Un outil photo ultra-performant

Dans un premier temps, le chercheur a mis au point une outil photographique à captation ultra-rapide, combiné à un éclairage LED utilisé dans une configuration dite "d’ombroscopie PDIA (particle/droplet image analysis)". L’intérêt de cette technique, par rapport à une exposition classique (directe), consiste à pouvoir visualiser les contours des objets (ici, les gouttes) afin d’étudier les déformations subies au contact de la surface. "Le défi consistait à pouvoir suivre avec suffisamment de précision la phase d'étalement des gouttes sur une surface très hydrophobe, sachant que cet étalement dure en moyenne 5 millisecondes et que le diamètre de certaines gouttes ne dépasse pas 50 microns. Afin d’éviter les problèmes de « flou » dus à la vitesse relativement élevée des gouttes, il fallait minimiser le temps d’exposition, ce qui réduit la quantité de lumière capturée la caméra. L’utilisation d’un éclairage LED pulsé était donc requis". 

Banc pulverisation

Finalement, grâce à l'utilisation d'une source lumineuse ultra-puissante, le banc de pulvérisation mis au point à l'Unité Agriculture de précision (Département d'Ingénierie des biosystèmes) de Gembloux a permis de photographier les gouttes à quelque10.000 à 20.000 images par seconde. Si de tels appareillages ne sont qu'exceptionnellement utilisés à l'heure actuelle dans la recherche en agronomie, la véritable originalité du travail de Mathieu Massinon consiste à avoir pu extraire l'information pertinente de ces images et à avoir pu l'interpréter.

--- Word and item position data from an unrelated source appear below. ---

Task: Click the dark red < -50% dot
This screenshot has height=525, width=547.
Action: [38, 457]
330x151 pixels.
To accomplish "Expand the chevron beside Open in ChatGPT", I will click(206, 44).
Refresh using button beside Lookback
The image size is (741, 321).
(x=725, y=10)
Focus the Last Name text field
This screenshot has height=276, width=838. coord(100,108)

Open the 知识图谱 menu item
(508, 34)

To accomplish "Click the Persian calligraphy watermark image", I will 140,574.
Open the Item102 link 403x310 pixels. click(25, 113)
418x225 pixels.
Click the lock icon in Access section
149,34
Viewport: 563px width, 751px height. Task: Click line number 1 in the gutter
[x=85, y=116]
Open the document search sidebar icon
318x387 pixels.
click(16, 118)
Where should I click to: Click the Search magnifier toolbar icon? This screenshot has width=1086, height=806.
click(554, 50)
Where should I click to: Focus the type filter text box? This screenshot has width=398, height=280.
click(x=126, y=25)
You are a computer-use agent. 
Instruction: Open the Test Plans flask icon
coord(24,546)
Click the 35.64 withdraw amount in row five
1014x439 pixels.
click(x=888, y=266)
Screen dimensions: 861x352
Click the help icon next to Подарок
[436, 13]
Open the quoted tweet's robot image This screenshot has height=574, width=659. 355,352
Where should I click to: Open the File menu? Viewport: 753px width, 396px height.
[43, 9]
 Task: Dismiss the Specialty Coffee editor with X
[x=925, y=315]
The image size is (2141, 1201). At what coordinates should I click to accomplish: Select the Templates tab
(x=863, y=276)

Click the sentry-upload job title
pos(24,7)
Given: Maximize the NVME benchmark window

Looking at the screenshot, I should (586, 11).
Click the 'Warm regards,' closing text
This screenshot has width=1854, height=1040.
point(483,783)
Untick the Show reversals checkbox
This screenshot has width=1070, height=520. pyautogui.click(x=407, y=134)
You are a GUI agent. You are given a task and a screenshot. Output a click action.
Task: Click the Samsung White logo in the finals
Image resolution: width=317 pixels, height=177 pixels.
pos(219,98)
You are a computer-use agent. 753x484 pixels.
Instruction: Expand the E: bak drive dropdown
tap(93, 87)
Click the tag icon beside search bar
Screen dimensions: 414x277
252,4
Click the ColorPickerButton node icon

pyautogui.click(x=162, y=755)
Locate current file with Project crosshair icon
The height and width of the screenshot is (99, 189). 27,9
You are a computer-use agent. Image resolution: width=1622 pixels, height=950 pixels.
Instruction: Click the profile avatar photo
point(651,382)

La deuxième étape a consisté à photographier, en laboratoire, une multiplicité de combinaisons de paramètres relatifs à la pulvérisation: taille des gouttes, vitesse d'éjection (à la sortie de la buse), vitesse d'impact (juste avant l'impact), tension de surface, etc. "Pour cette phase, qui fait vraiment la singularité de mon travail, j'ai pu simuler l'essentiel des buses de pulvérisation disponibles dans le commerce et, en fonction des modifications de paramètres introduites, étudier en détail le comportement des gouttes à l'impact: depuis l'adhésion directe avec faible énergie d'impact jusqu'à la fragmentation avec haute énergie déployée en passant par les phénomènes de rebond avec énergie intermédiaire. Pour refléter au mieux les conditions d'application réelle, j'ai utilisé une surface hydrophobe artificielle dotée d'une mouillabilité très proche de celle d'une feuille de froment. Au total, le banc d'essai mis au point s'est avéré un outil très performant. Il m'a permis de dresser des cartographies d'impacts en fonction de tous les paramètres considérés, de mesurer l'amplitude de la variabilité des types d'impact et, de là, la grande variabilité des niveaux de rétention".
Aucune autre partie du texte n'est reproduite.